DEATHLOOP’s second ending has slightly more to say than its first, but it has its own problems that the first doesn’t. In the second ending, Colt chooses to preserve the loop and wakes up to repeat the day as Julianna’s ally. They exchange in some brief banter, testing the limits of their new father-daughter relationship, and then the credits roll, and the story ends again. This ending is slightly more satisfying than the first, as it shows how Colt’s relationship with his daughter has transformed because of his choices, but it raises further questions about what the future holds. Since it’s still possible for Colt to break the loop later down the line, his one-time concession to preserve it isn’t so much a choice as it is a punt. He’s still not asking questions about the nature of the loop itself, or the other people who have chosen to live in it, so there’s no reason to believe he’s committed to preserving the status quo for long. Luckily, thanks to the loop, he’s got time on his side. He can change his mind at any point, and he already knows what it takes to break the cycle. This limits the effectiveness of Colt’s character growth, as the audience has no way of knowing where it will take him. His future is precisely as uncertain as it was at the start, which means his story is still incomplete.
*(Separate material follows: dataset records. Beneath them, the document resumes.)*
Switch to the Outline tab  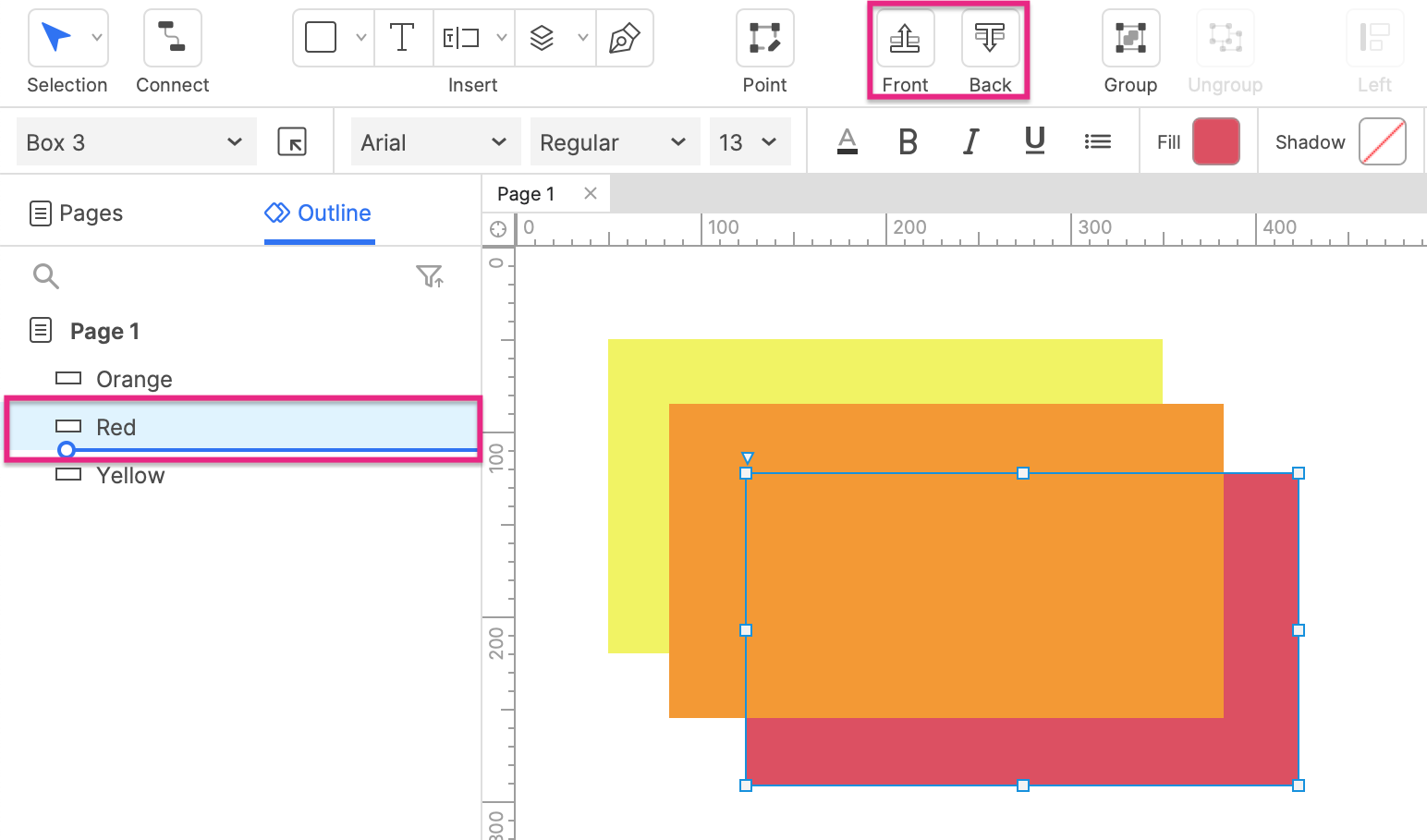pyautogui.click(x=318, y=213)
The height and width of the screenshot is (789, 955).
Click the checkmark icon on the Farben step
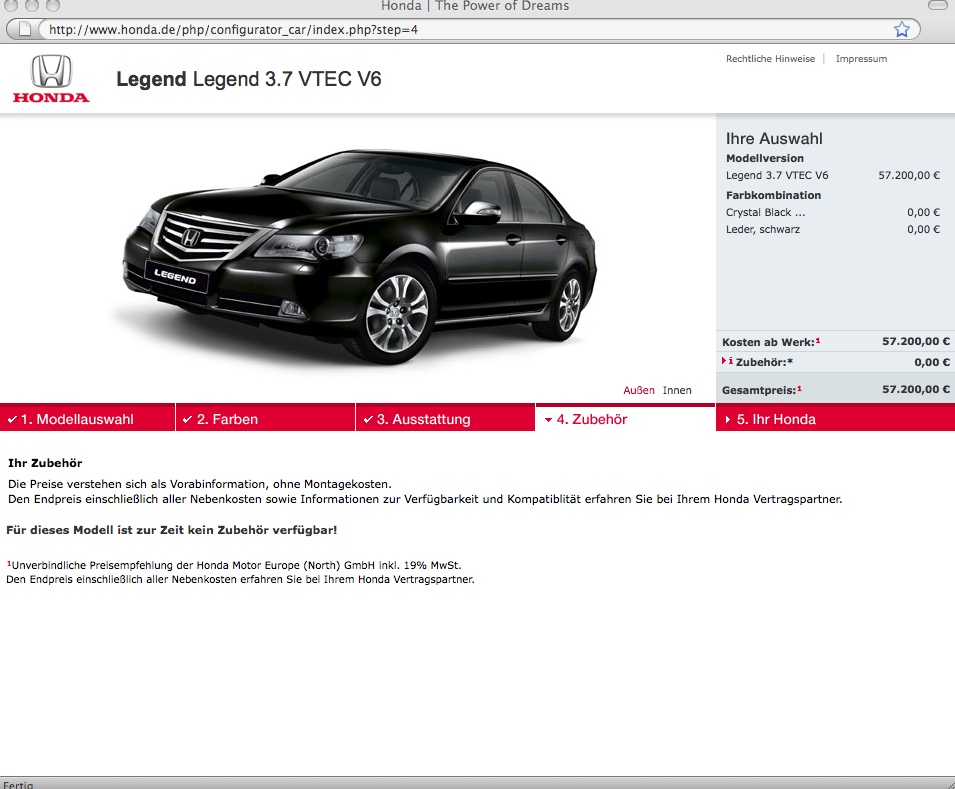pyautogui.click(x=187, y=419)
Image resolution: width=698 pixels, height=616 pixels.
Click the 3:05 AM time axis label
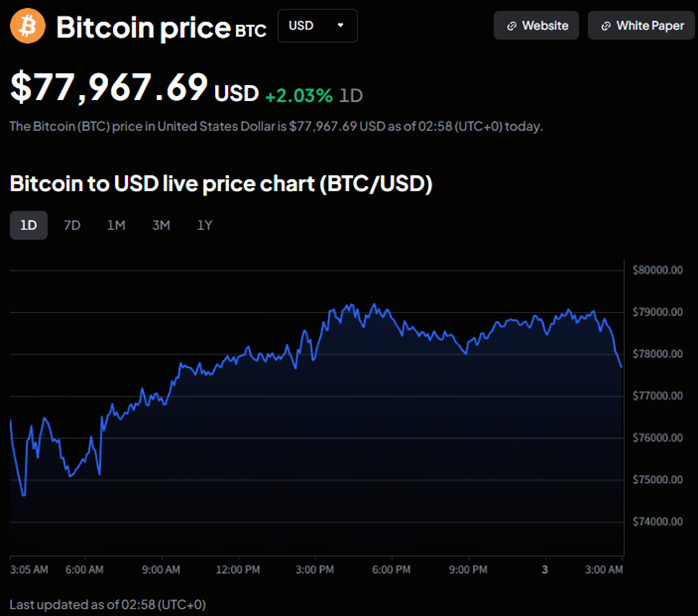(29, 570)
Ultimately, both endings have their strengths, but neither leaves the player with the sense that they’ve completed a meaningful story. There are too many questions left unanswered, both for the characters and their world, and the narrative feels incomplete. Even as a hook for potential downloadable content, these endings are unsatisfying, because they don’t give the player anything to anticipate. Either they’re going into a world they know nothing about, or they’re getting more of the same. There’s no good outcome, because there was no ‘good’ ending: only incomplete ones.
Closing
DEATHLOOP’s intriguing premise, rich setting, and colorful characters are all designed to raise questions in the minds of the audience. Unfortunately, an incurious protagonist ensures most of these questions go unspoken until the ending, and neither ending has satisfying answers. Writers who want to create open endings that satisfy audiences can look to DEATHLOOP as an example of what happens when key questions go unanswered, and how a lack of closure can drag a whole story down.
footnotes
1 Pechalin, Andrei. “Time Loop Games Have a Repetition Problem (Hear Us Out on This).” Escapist Magazine, August 25th, 2021.
2-3 Egan, Toussaint. “Arkane Studios’ Sébastien Mitton explains the 13 movies that inspired Deathloop.” Polygon, September 30th, 2021.
4-5 Frey, James N.. How to Write a Damn Good Novel . St. Martin’s Publishing Group. Kindle Edition.
* Reference Footage: BabyZone. “DEATHLOOP – ALL ENDINGS (Good Ending, Bad Ending and Secret Ending) PS5“. YouTube, 2021.
** Additional Reference Footage: Dan Allen Gaming. “DEATHLOOP – All Animated Cinematics in 4K.” YouTube, 2021.